§ **WHAT THE TASK REQUIRES**
When you return the data, keep each character exactly as it appears.
╭─ TASK MATERIAL
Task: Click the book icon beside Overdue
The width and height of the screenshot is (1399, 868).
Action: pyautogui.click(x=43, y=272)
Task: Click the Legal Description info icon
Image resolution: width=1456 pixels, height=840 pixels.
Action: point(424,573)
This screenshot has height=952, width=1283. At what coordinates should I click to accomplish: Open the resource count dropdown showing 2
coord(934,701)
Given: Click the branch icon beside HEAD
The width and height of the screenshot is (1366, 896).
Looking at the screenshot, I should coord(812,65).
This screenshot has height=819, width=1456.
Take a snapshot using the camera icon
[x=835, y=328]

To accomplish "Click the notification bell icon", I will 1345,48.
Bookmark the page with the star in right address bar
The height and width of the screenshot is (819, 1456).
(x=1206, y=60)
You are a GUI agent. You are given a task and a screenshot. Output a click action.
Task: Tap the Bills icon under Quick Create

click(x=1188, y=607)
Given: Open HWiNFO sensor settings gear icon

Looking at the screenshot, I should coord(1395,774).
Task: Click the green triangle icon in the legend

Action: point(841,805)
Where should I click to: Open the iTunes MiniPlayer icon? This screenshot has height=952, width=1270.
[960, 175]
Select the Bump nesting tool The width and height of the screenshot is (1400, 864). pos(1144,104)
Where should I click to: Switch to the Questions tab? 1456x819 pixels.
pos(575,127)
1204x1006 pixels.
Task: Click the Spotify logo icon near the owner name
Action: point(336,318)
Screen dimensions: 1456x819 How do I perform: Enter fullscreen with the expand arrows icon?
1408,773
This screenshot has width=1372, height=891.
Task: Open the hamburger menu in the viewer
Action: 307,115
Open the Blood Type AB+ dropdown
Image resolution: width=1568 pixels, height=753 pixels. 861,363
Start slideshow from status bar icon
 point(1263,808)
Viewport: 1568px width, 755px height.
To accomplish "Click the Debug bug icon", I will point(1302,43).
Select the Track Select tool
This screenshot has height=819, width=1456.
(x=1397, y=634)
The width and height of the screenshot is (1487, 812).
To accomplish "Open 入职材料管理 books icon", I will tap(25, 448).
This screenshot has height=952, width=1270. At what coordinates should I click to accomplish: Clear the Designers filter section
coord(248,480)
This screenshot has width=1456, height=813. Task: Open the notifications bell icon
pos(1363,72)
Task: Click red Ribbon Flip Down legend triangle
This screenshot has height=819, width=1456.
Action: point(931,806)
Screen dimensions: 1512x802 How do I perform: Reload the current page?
╰─
§ **TASK OUTPUT**
Task: Click the book icon beside Overdue
The width and height of the screenshot is (1399, 868).
Action: pyautogui.click(x=43, y=272)
Task: Click the Legal Description info icon
Image resolution: width=1456 pixels, height=840 pixels.
Action: point(424,573)
This screenshot has height=952, width=1283. At what coordinates should I click to accomplish: Open the resource count dropdown showing 2
coord(934,701)
Given: Click the branch icon beside HEAD
The width and height of the screenshot is (1366, 896).
Looking at the screenshot, I should coord(812,65).
This screenshot has height=819, width=1456.
Take a snapshot using the camera icon
[x=835, y=328]

To accomplish "Click the notification bell icon", I will 1345,48.
Bookmark the page with the star in right address bar
The height and width of the screenshot is (819, 1456).
(x=1206, y=60)
You are a GUI agent. You are given a task and a screenshot. Output a click action.
Task: Tap the Bills icon under Quick Create

click(x=1188, y=607)
Given: Open HWiNFO sensor settings gear icon

Looking at the screenshot, I should coord(1395,774).
Task: Click the green triangle icon in the legend

Action: point(841,805)
Where should I click to: Open the iTunes MiniPlayer icon? This screenshot has height=952, width=1270.
[960, 175]
Select the Bump nesting tool The width and height of the screenshot is (1400, 864). pos(1144,104)
Where should I click to: Switch to the Questions tab? 1456x819 pixels.
pos(575,127)
1204x1006 pixels.
Task: Click the Spotify logo icon near the owner name
Action: point(336,318)
Screen dimensions: 1456x819 How do I perform: Enter fullscreen with the expand arrows icon?
1408,773
This screenshot has width=1372, height=891.
Task: Open the hamburger menu in the viewer
Action: 307,115
Open the Blood Type AB+ dropdown
Image resolution: width=1568 pixels, height=753 pixels. 861,363
Start slideshow from status bar icon
 point(1263,808)
Viewport: 1568px width, 755px height.
To accomplish "Click the Debug bug icon", I will point(1302,43).
Select the Track Select tool
This screenshot has height=819, width=1456.
(x=1397, y=634)
The width and height of the screenshot is (1487, 812).
To accomplish "Open 入职材料管理 books icon", I will tap(25, 448).
This screenshot has height=952, width=1270. At what coordinates should I click to accomplish: Clear the Designers filter section
coord(248,480)
This screenshot has width=1456, height=813. Task: Open the notifications bell icon
pos(1363,72)
Task: Click red Ribbon Flip Down legend triangle
This screenshot has height=819, width=1456.
Action: point(931,806)
Screen dimensions: 1512x802 How do I perform: Reload the current page?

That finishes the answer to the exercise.